Class: SmarterJSON::Parser

Inherits:

Object

Object
SmarterJSON::Parser

show all

Includes:: Bytes

Defined in:: lib/smarter_json/parser.rb

Overview

Hand-rolled FSM single-pass parser. Layer 1: strict JSON (RFC 8259). Layer 2: JSON5 additions — line/block comments, trailing comma,

unquoted ECMAScript identifier keys, single-quoted strings,
hex numbers, leading/trailing decimal points, Infinity/NaN,
explicit + sign, \-line-continuation inside strings.

Layer 3: HJSON-inspired additions — #/comment-marker rule, triple-quoted

strings, quoteless single-line strings, implicit root object,
newline-as-separator, broader unquoted keys, recognized-literals-win.

Layer 4: smarter_json additions — UTF-8 BOM skip, smart/curly quotes,

Python literals (True/False/None) and undefined, underscores in
numeric literals, and encoding validation (SmarterJSON::EncodingError).

Constant Summary collapse

NOT_NUMERIC =

Object.new

HEX_RE =

/\A[-+]?0[xX][0-9a-fA-F_]+\z/.freeze

DEC_RE = Mantissa must carry at least one digit (int part, or a leading-dot fraction), so a bare exponent like “-e695881” is NOT a number — it falls through to a quoteless string, matching the C path. Trailing exponent stays optional.

/\A[-+]?(?:(?:0|[1-9][0-9_]*)(?:\.[0-9_]*)?|\.[0-9_]+)(?:[eE][-+]?[0-9_]+)?\z/.freeze

NEEDS_DECIMAL_FIXUP = A decimal BigDecimal() would reject as-is: a leading dot (“.5”) or a dot not followed by a digit (“5.”, “5.e3”). Matches iff normalize_for_bigdecimal would change the string — so when it doesn’t match, we skip normalization.
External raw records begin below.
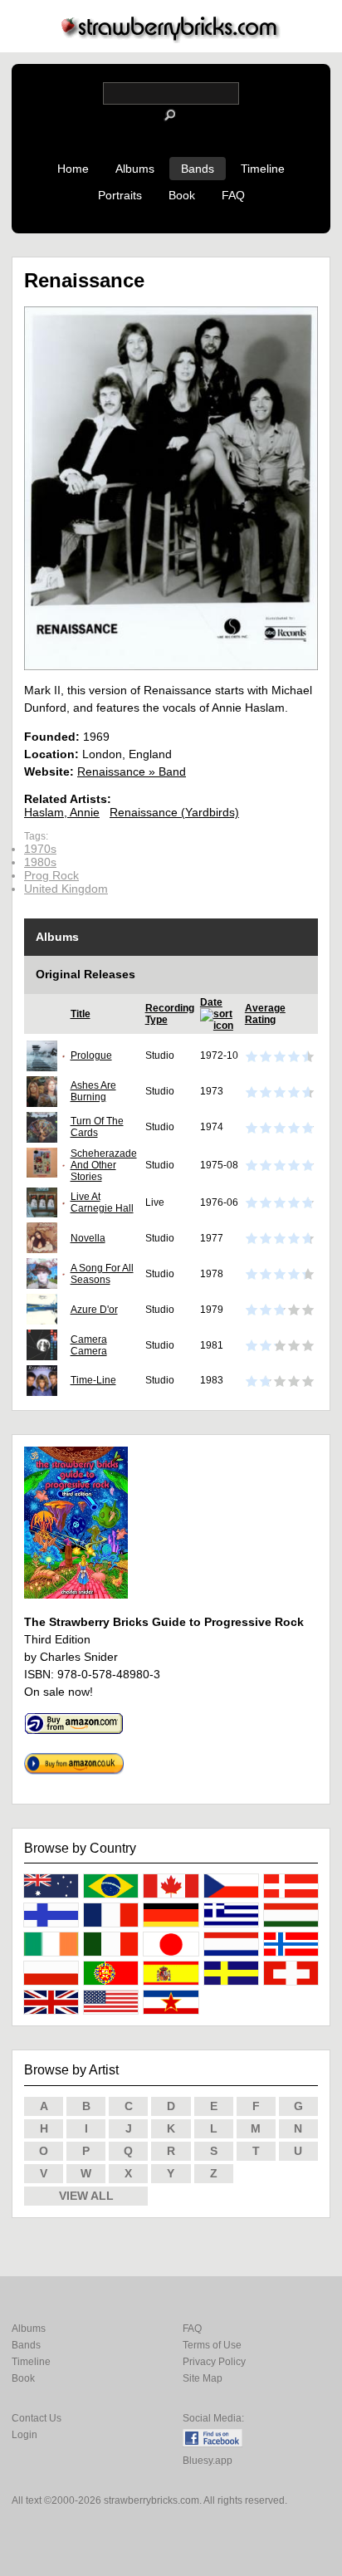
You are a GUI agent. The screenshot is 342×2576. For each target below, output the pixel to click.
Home (73, 168)
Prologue (91, 1055)
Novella (88, 1238)
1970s (40, 848)
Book (182, 195)
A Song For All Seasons (102, 1274)
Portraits (120, 195)
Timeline (263, 168)
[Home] (171, 39)
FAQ (233, 195)
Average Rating (265, 1014)
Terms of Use (212, 2345)
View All (86, 2195)
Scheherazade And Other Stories (104, 1165)
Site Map (202, 2378)
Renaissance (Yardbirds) (174, 812)
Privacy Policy (214, 2362)
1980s (40, 862)
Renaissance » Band (131, 771)
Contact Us (36, 2418)
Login (24, 2435)
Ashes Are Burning (93, 1091)
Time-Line (93, 1380)
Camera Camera (89, 1345)
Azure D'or (94, 1309)
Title (80, 1014)
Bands (197, 168)
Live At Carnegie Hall (102, 1202)
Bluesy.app (207, 2460)
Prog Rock (51, 875)
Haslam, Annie (62, 812)
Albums (134, 168)
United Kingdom (66, 888)
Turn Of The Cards (97, 1127)
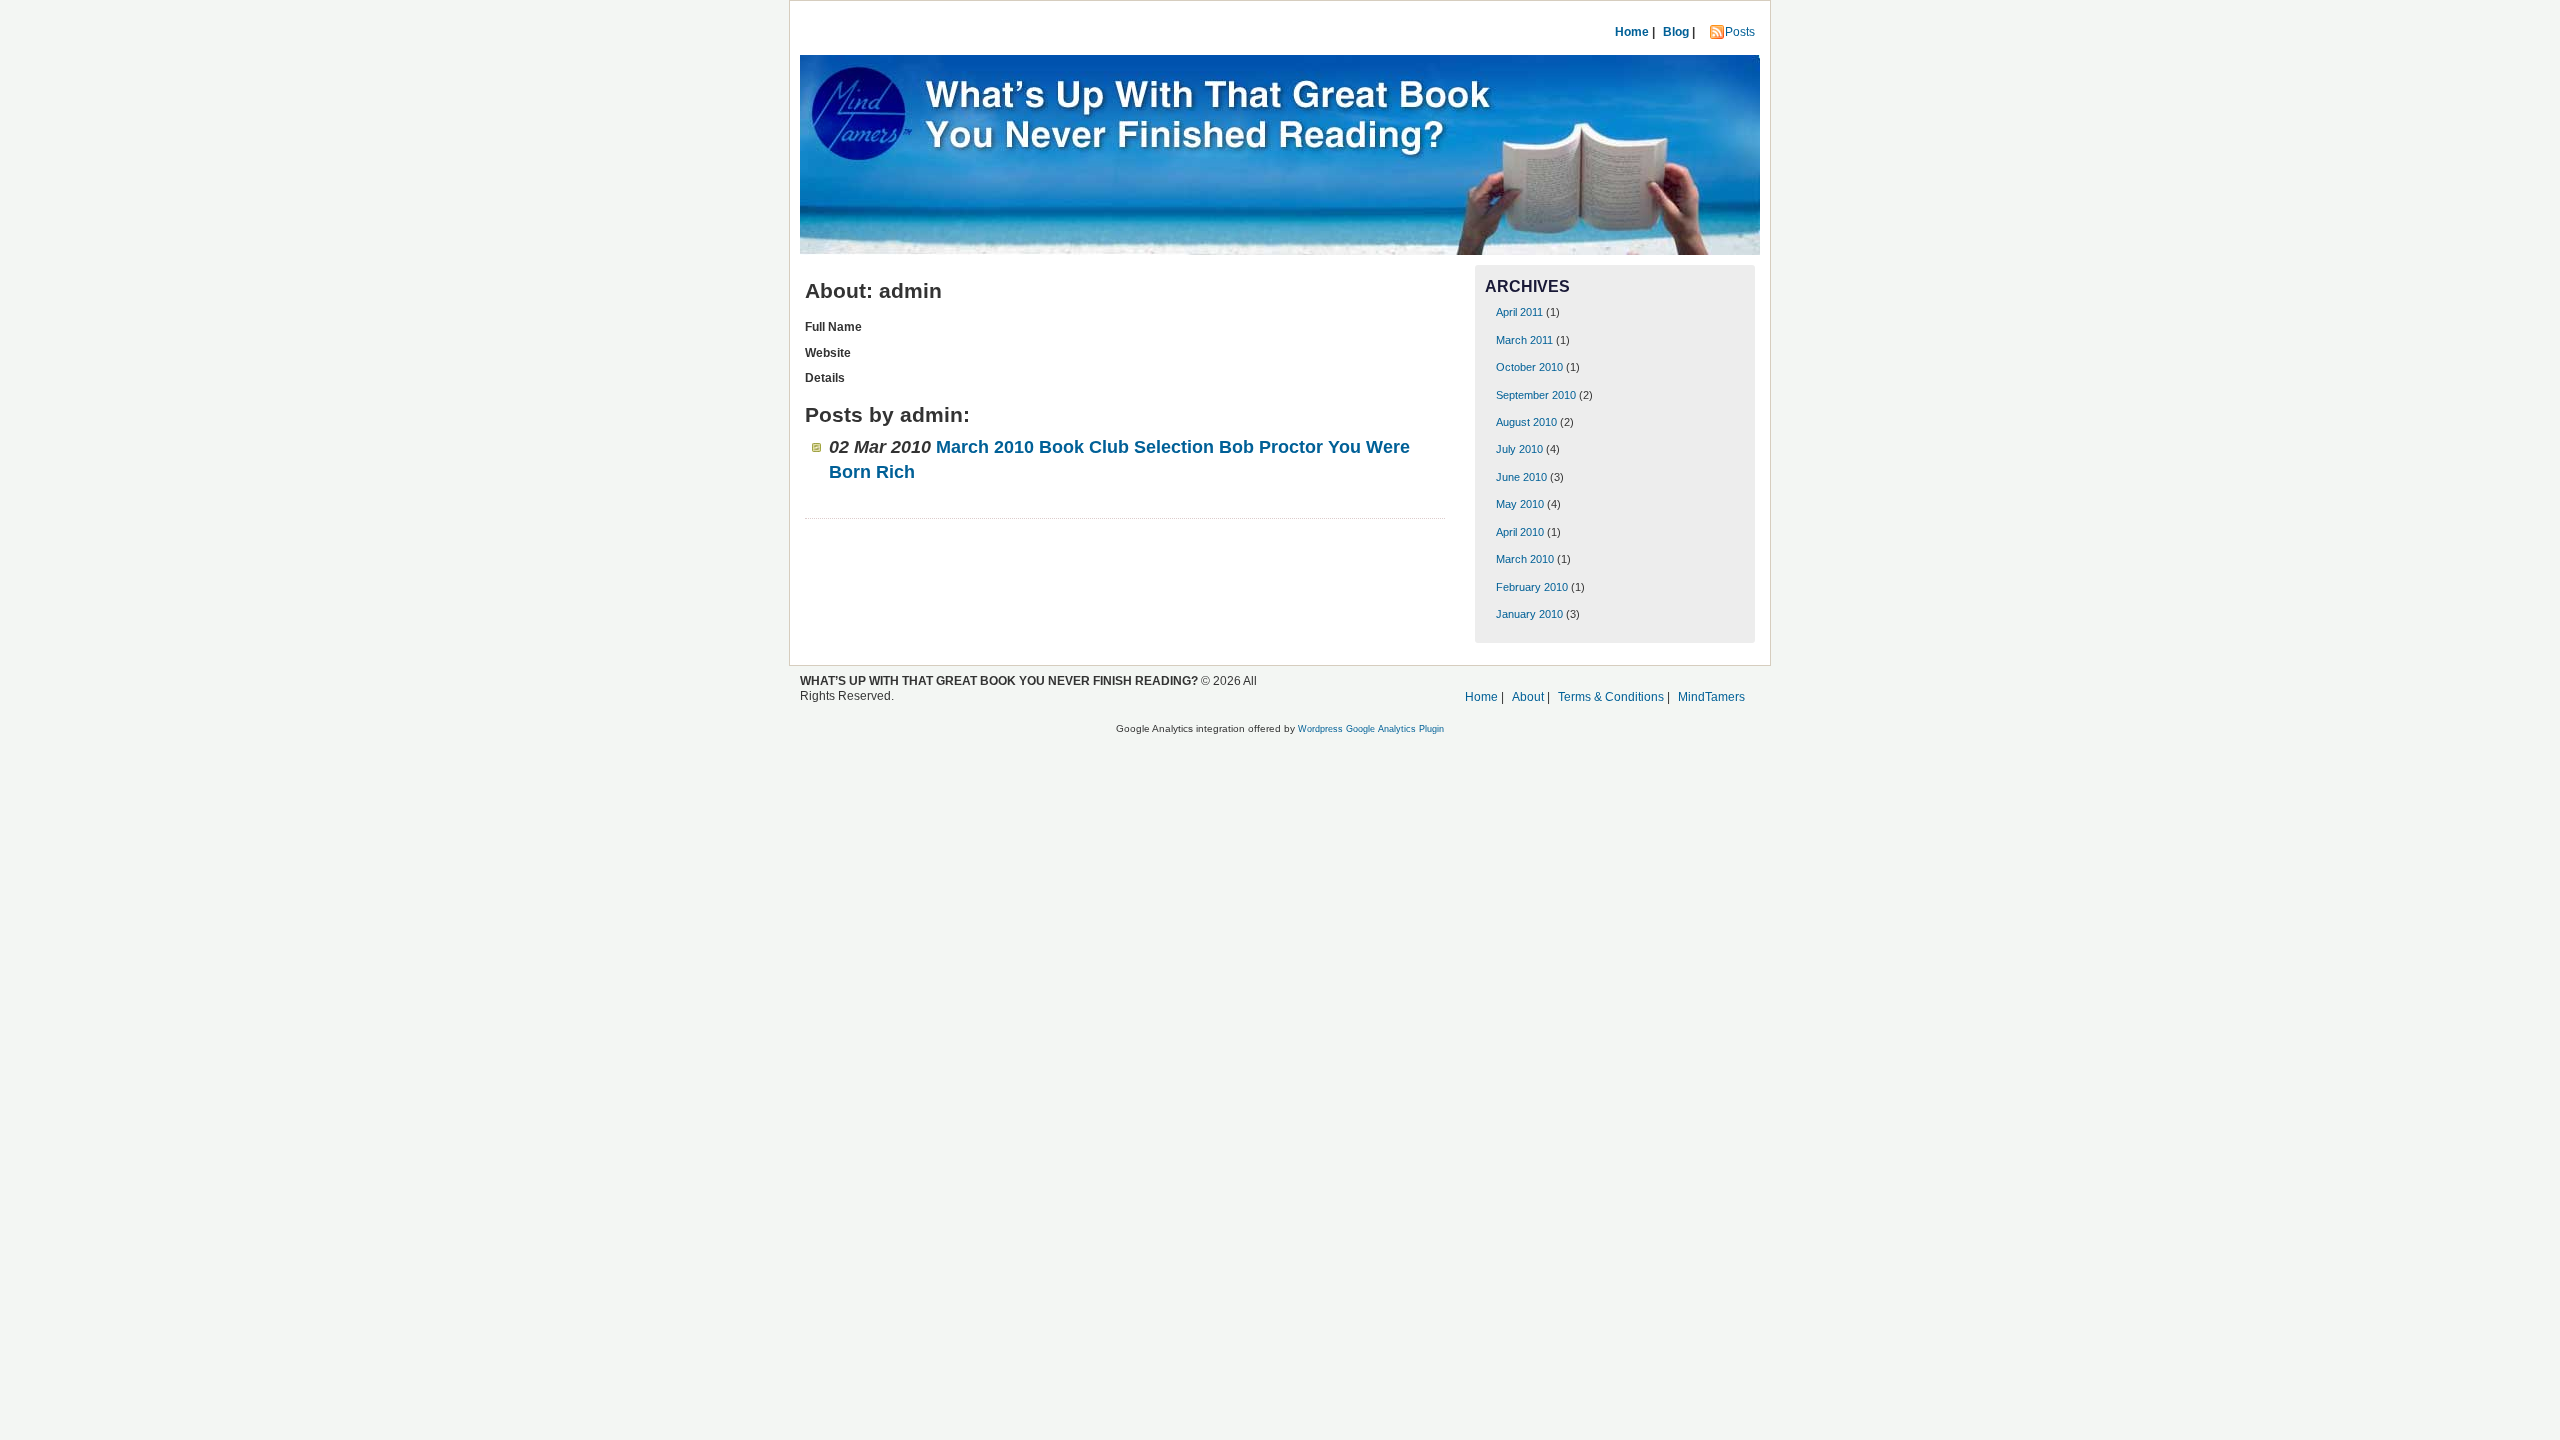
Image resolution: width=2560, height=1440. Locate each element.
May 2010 (1520, 504)
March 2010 (1525, 559)
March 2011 (1524, 340)
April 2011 (1519, 312)
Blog (1676, 32)
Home (1632, 32)
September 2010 (1536, 395)
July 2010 (1519, 449)
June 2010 (1521, 477)
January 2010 (1529, 614)
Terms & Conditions (1611, 697)
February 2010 (1532, 587)
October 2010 (1529, 367)
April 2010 (1520, 532)
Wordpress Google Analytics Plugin (1371, 729)
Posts (1740, 32)
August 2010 (1526, 422)
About (1528, 697)
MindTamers (1711, 697)
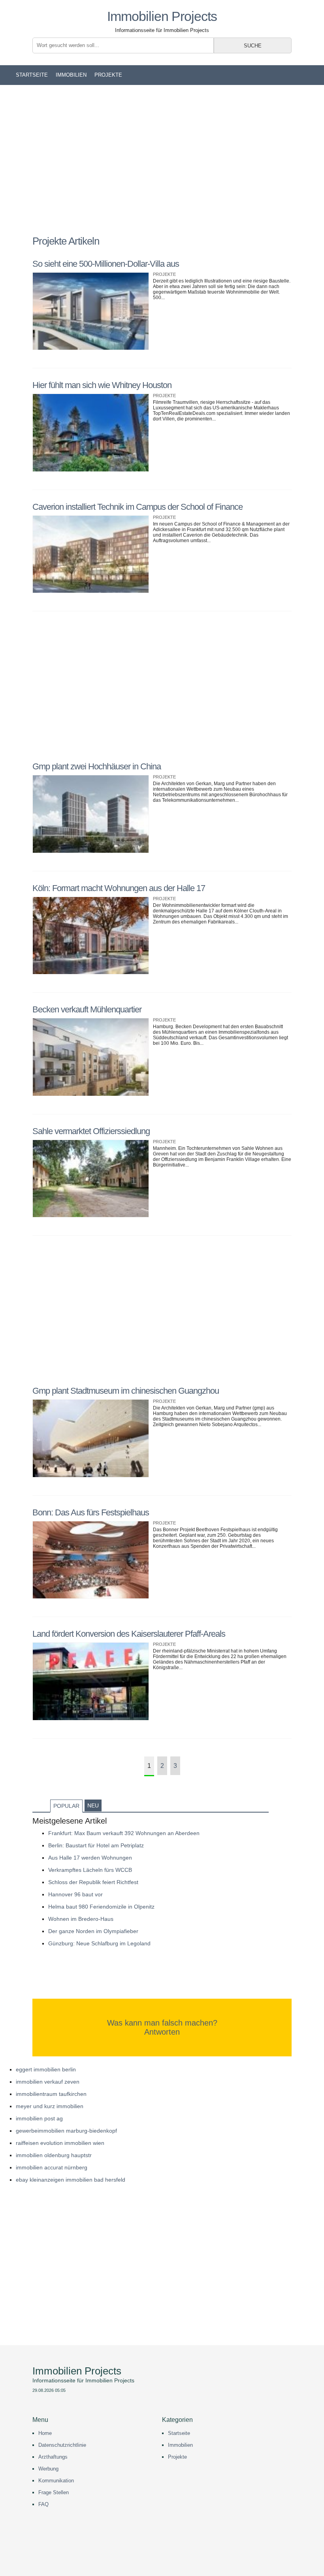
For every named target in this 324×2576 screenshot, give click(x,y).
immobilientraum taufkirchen (51, 2094)
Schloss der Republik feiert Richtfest (93, 1882)
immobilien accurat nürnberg (51, 2167)
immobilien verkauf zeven (47, 2082)
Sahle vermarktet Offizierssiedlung (91, 1131)
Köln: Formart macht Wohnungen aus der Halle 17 (118, 888)
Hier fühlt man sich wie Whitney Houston (101, 385)
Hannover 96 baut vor (75, 1894)
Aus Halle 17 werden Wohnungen (90, 1857)
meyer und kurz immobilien (49, 2106)
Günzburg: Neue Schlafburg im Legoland (99, 1943)
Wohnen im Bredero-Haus (80, 1919)
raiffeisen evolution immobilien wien (60, 2143)
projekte (108, 75)
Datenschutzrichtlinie (62, 2445)
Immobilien (71, 75)
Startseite (32, 75)
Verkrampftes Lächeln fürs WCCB (90, 1870)
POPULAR (66, 1806)
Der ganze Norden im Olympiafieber (93, 1931)
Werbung (48, 2469)
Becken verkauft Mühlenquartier (86, 1009)
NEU (93, 1805)
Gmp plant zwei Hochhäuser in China (96, 766)
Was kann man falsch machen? (162, 2022)
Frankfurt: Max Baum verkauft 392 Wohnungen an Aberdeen (124, 1833)
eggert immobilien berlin (46, 2069)
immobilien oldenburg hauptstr (54, 2155)
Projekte (177, 2457)
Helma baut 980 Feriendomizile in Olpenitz (101, 1906)
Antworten (162, 2032)
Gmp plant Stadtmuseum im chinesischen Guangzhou (125, 1391)
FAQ (43, 2504)
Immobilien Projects (162, 16)
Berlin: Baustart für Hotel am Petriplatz (96, 1845)
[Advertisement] (162, 160)
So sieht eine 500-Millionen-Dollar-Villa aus (105, 264)
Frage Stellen (53, 2492)
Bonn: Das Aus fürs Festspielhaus (90, 1512)
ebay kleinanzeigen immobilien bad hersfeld (70, 2180)
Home (45, 2433)
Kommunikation (56, 2481)
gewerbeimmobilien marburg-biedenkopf (66, 2131)
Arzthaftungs (53, 2457)
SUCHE (253, 46)
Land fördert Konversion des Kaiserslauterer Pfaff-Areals (128, 1634)
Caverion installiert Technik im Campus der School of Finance (137, 507)
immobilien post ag (39, 2118)
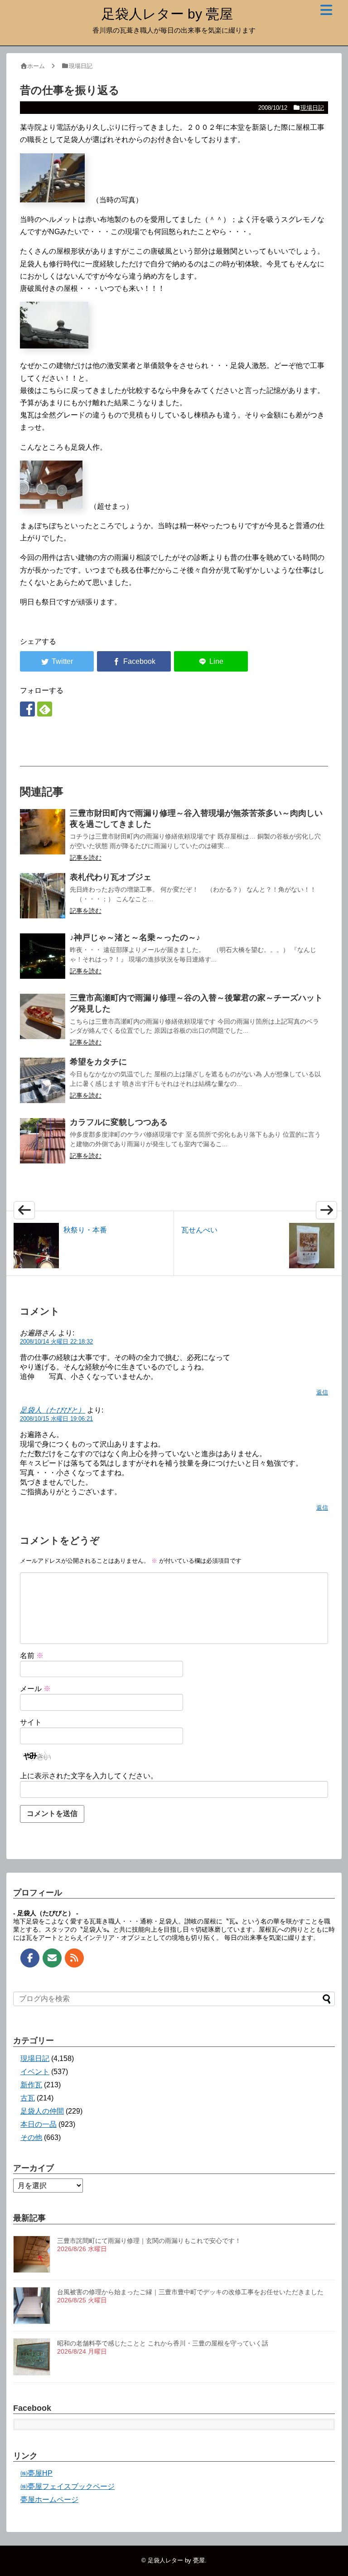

/\A[+-]?\.|\.(?:[eE]|\z)/.freeze

BYTEINDEX_AVAILABLE = parse_string scans to the next closing-quote-or-backslash. byteindex (Ruby 3.2+, MRI) does that jump at C speed; the getbyte loop in scan_string_delimiter is the portable fallback (JRuby / TruffleRuby / older MRI). Both find the same byte.

"".respond_to?(:byteindex)

DQUOTE_OR_BACKSLASH =

/["\\]/.freeze

SQUOTE_OR_BACKSLASH =

/['\\]/.freeze

QL_BREAK = scan_quoteless_run’s fast path jumps (in C) to the first structural terminator (‘,’ ‘}’ ‘]’ ‘{’ ‘[’) OR any whitespace ([[:space:]] covers ASCII + Unicode space, incl. LF/CR which also terminate). Stopping at a terminator/EOF means the run had no interior whitespace, so there’s nothing to trim and no comment marker can apply.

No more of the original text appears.